+++ Input material +++
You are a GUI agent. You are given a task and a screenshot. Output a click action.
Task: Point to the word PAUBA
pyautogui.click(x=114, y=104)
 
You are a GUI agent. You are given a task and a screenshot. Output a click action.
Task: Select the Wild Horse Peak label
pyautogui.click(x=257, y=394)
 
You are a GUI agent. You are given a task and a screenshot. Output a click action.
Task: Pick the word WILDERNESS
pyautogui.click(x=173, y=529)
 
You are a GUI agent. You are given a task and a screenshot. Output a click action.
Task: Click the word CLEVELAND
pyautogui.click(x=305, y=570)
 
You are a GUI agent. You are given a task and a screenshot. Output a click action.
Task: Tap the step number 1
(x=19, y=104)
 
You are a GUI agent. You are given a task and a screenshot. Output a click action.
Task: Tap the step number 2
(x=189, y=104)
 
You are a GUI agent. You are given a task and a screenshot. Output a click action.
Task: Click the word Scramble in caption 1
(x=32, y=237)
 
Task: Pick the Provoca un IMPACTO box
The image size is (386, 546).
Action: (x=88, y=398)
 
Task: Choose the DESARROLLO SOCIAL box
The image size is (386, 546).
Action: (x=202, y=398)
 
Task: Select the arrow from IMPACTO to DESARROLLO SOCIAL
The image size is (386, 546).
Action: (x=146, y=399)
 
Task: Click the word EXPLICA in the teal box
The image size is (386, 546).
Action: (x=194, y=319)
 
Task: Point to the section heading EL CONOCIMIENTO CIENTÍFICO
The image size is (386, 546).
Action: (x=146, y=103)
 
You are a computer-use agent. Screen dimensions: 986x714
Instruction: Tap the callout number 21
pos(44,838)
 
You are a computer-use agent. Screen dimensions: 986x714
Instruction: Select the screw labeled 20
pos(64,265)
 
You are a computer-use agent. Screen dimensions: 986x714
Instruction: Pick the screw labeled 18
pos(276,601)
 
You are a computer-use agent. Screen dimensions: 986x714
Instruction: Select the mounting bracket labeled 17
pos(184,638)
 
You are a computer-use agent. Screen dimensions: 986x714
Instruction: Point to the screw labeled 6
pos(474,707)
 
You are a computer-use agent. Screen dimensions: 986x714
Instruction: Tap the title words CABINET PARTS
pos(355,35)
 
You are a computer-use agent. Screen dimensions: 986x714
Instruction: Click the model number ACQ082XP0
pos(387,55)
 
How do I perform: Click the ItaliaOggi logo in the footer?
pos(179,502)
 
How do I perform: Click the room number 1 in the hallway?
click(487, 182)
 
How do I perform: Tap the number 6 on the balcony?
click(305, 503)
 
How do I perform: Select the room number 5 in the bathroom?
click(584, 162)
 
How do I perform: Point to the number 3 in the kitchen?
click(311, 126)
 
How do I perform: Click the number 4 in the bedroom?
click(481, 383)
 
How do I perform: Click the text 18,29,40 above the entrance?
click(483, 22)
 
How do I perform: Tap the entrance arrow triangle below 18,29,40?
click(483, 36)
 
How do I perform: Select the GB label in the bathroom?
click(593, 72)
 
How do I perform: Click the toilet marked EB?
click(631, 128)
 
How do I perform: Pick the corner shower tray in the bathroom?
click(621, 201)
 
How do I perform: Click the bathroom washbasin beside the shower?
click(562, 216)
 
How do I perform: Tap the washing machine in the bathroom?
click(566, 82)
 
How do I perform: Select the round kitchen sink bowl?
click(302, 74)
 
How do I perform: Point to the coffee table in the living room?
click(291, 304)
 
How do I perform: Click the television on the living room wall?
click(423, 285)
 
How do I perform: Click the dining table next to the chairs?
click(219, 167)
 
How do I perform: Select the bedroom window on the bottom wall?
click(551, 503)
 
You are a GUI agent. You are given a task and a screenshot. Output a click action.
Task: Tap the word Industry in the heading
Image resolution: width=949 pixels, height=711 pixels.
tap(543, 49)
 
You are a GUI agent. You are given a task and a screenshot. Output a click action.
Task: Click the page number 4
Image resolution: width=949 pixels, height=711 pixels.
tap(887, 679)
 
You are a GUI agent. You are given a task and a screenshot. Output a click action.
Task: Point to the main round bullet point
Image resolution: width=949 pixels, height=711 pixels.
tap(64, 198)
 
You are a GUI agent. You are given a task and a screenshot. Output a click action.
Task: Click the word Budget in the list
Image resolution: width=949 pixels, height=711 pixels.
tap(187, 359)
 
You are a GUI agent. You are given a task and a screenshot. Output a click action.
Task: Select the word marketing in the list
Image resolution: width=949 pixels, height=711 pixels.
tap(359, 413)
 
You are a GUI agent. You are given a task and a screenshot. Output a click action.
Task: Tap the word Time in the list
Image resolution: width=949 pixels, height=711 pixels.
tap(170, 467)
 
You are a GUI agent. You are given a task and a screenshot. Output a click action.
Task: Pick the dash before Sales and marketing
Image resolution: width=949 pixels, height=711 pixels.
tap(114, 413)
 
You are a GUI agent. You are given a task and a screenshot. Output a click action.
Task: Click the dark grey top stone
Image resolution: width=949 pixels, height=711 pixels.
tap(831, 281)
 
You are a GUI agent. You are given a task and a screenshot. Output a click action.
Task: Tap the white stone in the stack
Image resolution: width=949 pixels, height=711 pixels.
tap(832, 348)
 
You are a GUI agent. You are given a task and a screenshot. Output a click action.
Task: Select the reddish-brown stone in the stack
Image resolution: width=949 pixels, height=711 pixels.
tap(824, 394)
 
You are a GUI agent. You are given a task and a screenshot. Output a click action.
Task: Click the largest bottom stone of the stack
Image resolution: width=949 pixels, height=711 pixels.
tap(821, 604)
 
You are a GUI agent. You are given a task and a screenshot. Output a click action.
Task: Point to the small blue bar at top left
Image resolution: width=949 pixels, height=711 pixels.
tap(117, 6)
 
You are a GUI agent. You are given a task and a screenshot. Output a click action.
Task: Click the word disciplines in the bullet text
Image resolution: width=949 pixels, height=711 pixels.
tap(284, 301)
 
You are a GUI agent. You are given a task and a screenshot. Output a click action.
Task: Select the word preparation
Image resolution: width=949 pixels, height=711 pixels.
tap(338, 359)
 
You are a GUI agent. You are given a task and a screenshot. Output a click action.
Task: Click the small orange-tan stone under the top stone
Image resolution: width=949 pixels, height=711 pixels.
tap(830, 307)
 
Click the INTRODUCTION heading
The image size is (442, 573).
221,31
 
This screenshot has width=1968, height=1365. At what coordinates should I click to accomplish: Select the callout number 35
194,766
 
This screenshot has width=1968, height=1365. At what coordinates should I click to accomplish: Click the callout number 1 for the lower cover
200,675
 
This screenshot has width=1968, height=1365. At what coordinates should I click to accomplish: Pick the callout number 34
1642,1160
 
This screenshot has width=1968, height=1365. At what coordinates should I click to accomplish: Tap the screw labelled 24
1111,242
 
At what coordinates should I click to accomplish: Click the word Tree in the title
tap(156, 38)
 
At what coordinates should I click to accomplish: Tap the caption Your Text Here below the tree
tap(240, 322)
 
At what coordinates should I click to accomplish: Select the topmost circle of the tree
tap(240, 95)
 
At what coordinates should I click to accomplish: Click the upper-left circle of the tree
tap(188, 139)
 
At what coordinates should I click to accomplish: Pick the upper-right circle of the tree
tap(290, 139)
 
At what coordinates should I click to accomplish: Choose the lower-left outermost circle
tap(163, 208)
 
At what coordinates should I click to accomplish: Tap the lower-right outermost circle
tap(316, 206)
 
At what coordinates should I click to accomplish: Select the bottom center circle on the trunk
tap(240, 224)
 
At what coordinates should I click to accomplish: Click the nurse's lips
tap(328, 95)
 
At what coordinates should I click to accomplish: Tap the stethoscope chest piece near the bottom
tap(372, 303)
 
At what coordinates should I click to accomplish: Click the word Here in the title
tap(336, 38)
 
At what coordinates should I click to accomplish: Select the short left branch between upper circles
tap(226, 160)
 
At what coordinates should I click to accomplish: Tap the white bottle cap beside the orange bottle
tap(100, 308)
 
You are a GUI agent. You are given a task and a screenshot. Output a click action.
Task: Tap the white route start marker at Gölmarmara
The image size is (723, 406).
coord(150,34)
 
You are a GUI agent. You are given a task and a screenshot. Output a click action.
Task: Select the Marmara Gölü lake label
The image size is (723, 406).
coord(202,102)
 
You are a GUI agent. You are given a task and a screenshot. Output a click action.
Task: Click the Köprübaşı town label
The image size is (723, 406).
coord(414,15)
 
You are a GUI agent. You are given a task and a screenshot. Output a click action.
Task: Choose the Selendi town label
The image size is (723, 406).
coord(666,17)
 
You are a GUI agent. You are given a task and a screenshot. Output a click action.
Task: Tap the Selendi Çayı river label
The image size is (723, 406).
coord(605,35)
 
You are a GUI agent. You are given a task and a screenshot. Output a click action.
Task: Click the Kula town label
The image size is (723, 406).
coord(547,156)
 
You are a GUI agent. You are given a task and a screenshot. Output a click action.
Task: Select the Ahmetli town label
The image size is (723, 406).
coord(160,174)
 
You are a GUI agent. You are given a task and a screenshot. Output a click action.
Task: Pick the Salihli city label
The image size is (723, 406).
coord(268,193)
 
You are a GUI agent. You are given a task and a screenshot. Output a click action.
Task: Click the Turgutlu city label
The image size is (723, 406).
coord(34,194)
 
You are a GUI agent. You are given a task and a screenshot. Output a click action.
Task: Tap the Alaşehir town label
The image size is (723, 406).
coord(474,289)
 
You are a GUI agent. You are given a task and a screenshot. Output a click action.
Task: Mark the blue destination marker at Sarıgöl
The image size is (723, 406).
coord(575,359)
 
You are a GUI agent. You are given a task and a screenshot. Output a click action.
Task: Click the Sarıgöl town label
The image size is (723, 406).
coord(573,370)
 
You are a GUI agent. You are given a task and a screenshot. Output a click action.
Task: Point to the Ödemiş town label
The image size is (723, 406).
+++
- _Instruction_
Format everything above from the line containing "How do I perform: Click the dining" down to the line containing "tap(170, 467)" as a numbered list, one line per item, including both of those lines and omitting blank lines.

- _Exercise result_
1. How do I perform: Click the dining table next to the chairs?
2. click(219, 167)
3. How do I perform: Select the bedroom window on the bottom wall?
4. click(551, 503)
5. You are a GUI agent. You are given a task and a screenshot. Output a click action.
6. Task: Tap the word Industry in the heading
7. Image resolution: width=949 pixels, height=711 pixels.
8. tap(543, 49)
9. You are a GUI agent. You are given a task and a screenshot. Output a click action.
10. Task: Click the page number 4
11. Image resolution: width=949 pixels, height=711 pixels.
12. tap(887, 679)
13. You are a GUI agent. You are given a task and a screenshot. Output a click action.
14. Task: Point to the main round bullet point
15. Image resolution: width=949 pixels, height=711 pixels.
16. tap(64, 198)
17. You are a GUI agent. You are given a task and a screenshot. Output a click action.
18. Task: Click the word Budget in the list
19. Image resolution: width=949 pixels, height=711 pixels.
20. tap(187, 359)
21. You are a GUI agent. You are given a task and a screenshot. Output a click action.
22. Task: Select the word marketing in the list
23. Image resolution: width=949 pixels, height=711 pixels.
24. tap(359, 413)
25. You are a GUI agent. You are given a task and a screenshot. Output a click action.
26. Task: Tap the word Time in the list
27. Image resolution: width=949 pixels, height=711 pixels.
28. tap(170, 467)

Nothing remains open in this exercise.